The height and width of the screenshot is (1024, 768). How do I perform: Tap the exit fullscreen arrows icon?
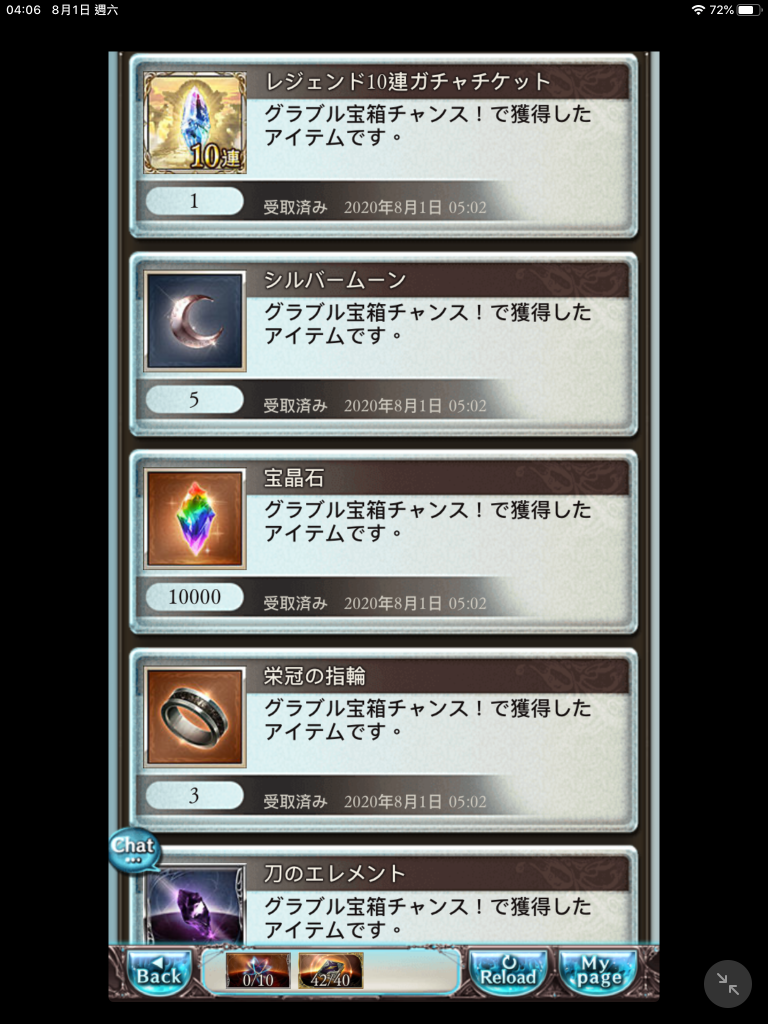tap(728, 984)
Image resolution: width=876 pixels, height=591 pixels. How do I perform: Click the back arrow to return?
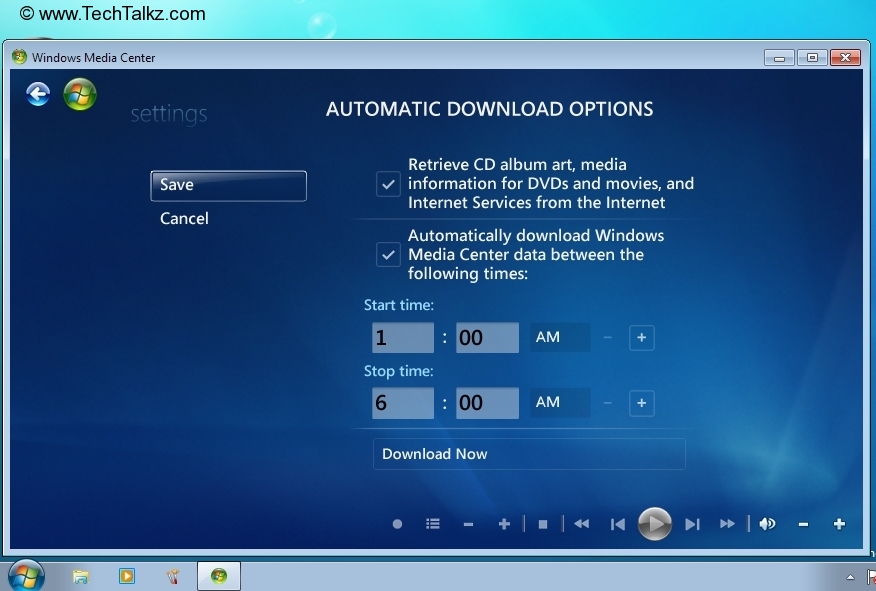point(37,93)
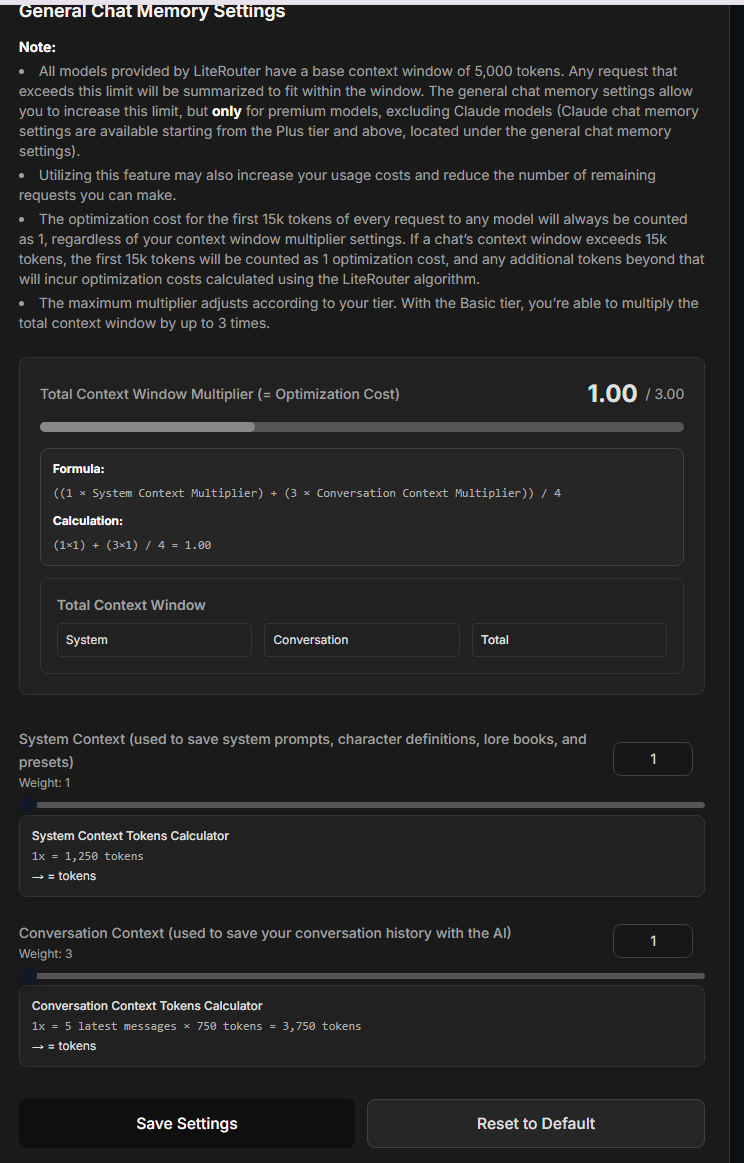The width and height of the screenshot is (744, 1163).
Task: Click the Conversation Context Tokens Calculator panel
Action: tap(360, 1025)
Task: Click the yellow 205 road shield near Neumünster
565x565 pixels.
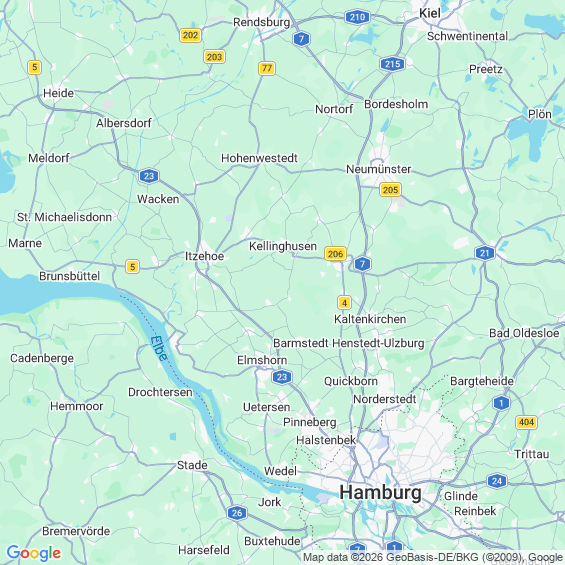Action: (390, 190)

_Work to do_.
Rewrite all of the material above, replacing "How do I perform" with "How can I do" and keeping everything else the same. Leave the pictures out.

_Full response_.
The height and width of the screenshot is (1024, 768). How can I do: Tap the exit fullscreen arrows icon?
tap(728, 984)
Image resolution: width=876 pixels, height=591 pixels. How can I do: Click the back arrow to return?
point(37,93)
The width and height of the screenshot is (744, 1163).
Task: Click the Conversation Context Tokens Calculator panel
Action: tap(360, 1025)
Task: Click the yellow 205 road shield near Neumünster
565x565 pixels.
Action: (390, 190)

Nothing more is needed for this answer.